A Multistage graph is a directed graph in which the nodes can be divided into a set of stages such that all edges are from a stage to next stage only (In other words there is no edge between vertices of same stage and from a vertex of current stage to previous stage).
We are given a multistage graph, a source and a destination, we need to find shortest path from source to destination. By convention, we consider source at stage 1 and destination as last stage.
Following is an example graph we will consider in this article :- 
 

 

Now there are various strategies we can apply :-



  • The Brute force method of finding all possible paths between Source and Destination and then finding the minimum. That’s the WORST possible strategy.
  • Dijkstra’s Algorithm of Single Source shortest paths. This method will find shortest paths from source to all other nodes which is not required in this case. So it will take a lot of time and it doesn’t even use the SPECIAL feature that this MULTI-STAGE graph has.
  • Simple Greedy Method – At each node, choose the shortest outgoing path. If we apply this approach to the example graph give above we get the solution as 1 + 4 + 18 = 23. But a quick look at the graph will show much shorter paths available than 23. So the greedy method fails !
  • The best option is Dynamic Programming.
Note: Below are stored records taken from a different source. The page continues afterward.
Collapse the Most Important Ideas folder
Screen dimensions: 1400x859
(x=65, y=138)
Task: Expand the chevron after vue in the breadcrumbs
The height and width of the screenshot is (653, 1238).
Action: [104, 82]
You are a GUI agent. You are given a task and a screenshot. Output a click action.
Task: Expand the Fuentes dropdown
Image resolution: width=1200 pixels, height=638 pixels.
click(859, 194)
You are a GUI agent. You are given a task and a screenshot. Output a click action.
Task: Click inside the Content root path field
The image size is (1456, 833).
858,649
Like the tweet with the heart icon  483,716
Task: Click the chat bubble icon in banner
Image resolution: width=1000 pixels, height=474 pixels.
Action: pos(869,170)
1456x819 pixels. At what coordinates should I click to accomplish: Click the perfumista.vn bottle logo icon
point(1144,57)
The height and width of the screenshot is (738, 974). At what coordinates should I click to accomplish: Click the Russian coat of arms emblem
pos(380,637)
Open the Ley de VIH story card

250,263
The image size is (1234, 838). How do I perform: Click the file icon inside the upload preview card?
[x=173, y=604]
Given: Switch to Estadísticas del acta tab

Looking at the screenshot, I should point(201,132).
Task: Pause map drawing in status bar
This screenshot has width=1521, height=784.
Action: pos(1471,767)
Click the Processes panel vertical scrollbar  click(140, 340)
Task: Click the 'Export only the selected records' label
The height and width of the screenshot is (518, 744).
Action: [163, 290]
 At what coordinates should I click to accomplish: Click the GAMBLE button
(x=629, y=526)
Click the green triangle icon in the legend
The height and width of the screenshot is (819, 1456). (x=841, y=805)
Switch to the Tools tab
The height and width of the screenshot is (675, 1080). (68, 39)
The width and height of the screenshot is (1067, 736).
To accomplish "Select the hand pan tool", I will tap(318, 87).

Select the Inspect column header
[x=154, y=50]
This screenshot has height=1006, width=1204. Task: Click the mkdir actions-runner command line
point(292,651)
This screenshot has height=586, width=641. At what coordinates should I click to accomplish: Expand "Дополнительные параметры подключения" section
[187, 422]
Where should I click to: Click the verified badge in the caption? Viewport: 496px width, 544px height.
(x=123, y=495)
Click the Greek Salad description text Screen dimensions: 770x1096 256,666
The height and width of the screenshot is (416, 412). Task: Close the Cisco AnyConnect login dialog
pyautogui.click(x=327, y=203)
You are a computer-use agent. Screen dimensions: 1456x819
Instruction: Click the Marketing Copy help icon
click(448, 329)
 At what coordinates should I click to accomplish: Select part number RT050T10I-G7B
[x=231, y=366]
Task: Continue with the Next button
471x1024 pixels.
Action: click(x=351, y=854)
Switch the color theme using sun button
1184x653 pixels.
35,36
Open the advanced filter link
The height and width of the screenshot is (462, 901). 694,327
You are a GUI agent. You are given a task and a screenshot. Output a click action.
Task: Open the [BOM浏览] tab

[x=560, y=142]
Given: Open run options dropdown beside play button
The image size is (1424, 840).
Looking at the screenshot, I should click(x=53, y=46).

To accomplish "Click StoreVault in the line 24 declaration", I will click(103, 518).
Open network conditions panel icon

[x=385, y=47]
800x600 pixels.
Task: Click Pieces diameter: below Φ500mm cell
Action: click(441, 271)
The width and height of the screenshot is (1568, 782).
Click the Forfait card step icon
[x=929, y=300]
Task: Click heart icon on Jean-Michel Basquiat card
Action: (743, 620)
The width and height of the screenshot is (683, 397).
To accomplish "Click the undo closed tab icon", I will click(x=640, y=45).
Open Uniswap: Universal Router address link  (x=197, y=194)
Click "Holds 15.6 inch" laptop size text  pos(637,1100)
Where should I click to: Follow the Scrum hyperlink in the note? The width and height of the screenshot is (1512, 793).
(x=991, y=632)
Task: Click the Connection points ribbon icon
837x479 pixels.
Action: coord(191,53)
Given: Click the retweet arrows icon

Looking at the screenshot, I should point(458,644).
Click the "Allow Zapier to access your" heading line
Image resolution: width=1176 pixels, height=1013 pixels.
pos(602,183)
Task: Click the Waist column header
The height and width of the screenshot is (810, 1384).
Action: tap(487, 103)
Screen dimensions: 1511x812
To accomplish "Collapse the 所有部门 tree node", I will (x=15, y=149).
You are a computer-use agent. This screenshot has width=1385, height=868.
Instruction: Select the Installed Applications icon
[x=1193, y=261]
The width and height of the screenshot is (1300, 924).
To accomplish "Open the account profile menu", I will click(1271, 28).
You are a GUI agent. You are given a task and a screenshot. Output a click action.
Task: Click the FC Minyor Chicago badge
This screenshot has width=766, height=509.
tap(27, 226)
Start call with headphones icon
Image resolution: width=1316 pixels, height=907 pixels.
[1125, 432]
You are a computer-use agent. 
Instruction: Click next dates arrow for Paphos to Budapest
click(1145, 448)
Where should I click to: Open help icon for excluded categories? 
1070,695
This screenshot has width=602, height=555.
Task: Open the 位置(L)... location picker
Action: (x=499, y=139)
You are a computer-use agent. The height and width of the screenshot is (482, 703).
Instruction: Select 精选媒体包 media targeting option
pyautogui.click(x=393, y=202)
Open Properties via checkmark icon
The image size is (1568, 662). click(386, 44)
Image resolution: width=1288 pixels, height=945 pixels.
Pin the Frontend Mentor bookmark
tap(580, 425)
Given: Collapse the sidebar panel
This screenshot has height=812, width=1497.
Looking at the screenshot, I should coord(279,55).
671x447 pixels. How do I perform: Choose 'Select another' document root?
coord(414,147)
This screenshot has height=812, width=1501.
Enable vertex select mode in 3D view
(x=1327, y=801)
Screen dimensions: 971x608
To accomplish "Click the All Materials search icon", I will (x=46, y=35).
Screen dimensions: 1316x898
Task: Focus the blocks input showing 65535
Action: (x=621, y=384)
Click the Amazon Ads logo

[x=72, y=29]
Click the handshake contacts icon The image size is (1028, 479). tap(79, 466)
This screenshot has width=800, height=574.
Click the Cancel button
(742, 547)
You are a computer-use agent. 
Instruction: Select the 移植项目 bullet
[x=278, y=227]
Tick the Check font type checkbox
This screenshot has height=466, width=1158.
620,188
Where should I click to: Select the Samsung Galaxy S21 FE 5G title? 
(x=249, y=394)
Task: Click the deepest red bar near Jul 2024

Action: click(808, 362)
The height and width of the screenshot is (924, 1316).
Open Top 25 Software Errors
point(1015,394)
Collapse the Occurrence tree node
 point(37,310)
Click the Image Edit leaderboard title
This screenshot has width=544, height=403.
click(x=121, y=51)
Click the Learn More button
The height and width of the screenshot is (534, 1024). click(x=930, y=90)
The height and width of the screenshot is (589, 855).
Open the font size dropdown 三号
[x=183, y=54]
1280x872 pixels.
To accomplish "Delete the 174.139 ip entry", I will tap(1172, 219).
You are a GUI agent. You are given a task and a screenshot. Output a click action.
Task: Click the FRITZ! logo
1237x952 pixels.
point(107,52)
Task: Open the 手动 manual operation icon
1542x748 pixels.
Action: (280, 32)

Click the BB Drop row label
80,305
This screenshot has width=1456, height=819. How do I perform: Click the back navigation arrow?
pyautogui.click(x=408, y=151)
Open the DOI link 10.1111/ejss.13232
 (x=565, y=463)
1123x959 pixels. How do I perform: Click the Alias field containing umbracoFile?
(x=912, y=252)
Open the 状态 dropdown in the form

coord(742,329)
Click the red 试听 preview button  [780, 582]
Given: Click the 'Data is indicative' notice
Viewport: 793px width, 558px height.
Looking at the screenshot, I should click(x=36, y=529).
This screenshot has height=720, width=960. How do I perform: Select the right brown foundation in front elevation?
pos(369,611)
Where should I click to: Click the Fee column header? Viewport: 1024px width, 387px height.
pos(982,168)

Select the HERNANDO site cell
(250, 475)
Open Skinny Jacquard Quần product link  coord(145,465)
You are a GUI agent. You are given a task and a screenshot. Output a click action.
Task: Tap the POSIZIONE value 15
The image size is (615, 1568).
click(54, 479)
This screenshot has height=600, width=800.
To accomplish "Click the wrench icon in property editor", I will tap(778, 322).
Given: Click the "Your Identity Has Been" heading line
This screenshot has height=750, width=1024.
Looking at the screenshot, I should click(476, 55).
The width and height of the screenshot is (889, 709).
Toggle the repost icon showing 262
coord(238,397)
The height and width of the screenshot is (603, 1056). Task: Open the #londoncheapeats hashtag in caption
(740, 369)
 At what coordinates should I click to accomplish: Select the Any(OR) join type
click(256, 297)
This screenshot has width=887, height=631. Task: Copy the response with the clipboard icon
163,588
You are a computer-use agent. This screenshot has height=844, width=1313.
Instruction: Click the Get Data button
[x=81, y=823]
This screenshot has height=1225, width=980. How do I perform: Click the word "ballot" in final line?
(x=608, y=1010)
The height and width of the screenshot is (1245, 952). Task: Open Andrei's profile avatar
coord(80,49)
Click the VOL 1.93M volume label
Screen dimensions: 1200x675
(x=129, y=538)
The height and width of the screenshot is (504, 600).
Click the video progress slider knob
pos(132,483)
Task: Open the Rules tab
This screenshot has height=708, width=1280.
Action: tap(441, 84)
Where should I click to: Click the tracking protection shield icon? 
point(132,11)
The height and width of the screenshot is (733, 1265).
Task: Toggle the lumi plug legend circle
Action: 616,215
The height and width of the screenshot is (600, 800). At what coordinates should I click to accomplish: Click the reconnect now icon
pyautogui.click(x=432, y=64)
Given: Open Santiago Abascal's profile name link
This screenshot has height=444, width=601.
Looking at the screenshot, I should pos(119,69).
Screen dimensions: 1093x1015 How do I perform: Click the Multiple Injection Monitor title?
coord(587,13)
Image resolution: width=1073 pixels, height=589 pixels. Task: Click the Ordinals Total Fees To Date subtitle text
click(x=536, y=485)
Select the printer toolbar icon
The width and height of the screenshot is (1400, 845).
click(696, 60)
So we need to find Optimal Sub-structure, Recursive Equations and Overlapping Sub-problems.

Optimal Substructure and Recursive Equation :- 
We define the notation :- M(x, y) as the minimum cost to T(target node) from Stage x, Node y. 
 

Shortest distance from stage 1, node 0 to 
destination, i.e., 7 is M(1, 0).

// From 0, we can go to 1 or 2 or 3 to
// reach 7.              
M(1, 0) = min(1 + M(2, 1),
              2 + M(2, 2),
              5 + M(2, 3))

This means that our problem of 0 —> 7 is now sub-divided into 3 sub-problems :-
 

So if we have total 'n' stages and target
as T, then the stopping condition  will be :-
M(n-1, i) = i ---> T + M(n, T) = i ---> T

Recursion Tree and Overlapping Sub-Problems:- 
So, the hierarchy of M(x, y) evaluations will look something like this :-
 

In M(i, j), i is stage number and
j is node number

                   M(1, 0)
           /          |         \                             
          /           |          \                            
       M(2, 1)      M(2, 2)        M(2, 3)
    /      \        /     \         /    \
M(3, 4)  M(3, 5)  M(3, 4)  M(3, 5) M(3, 6)  M(3, 6)
 .         .       .       .          .        .
 .         .       .       .          .        .
 .         .       .       .          .        .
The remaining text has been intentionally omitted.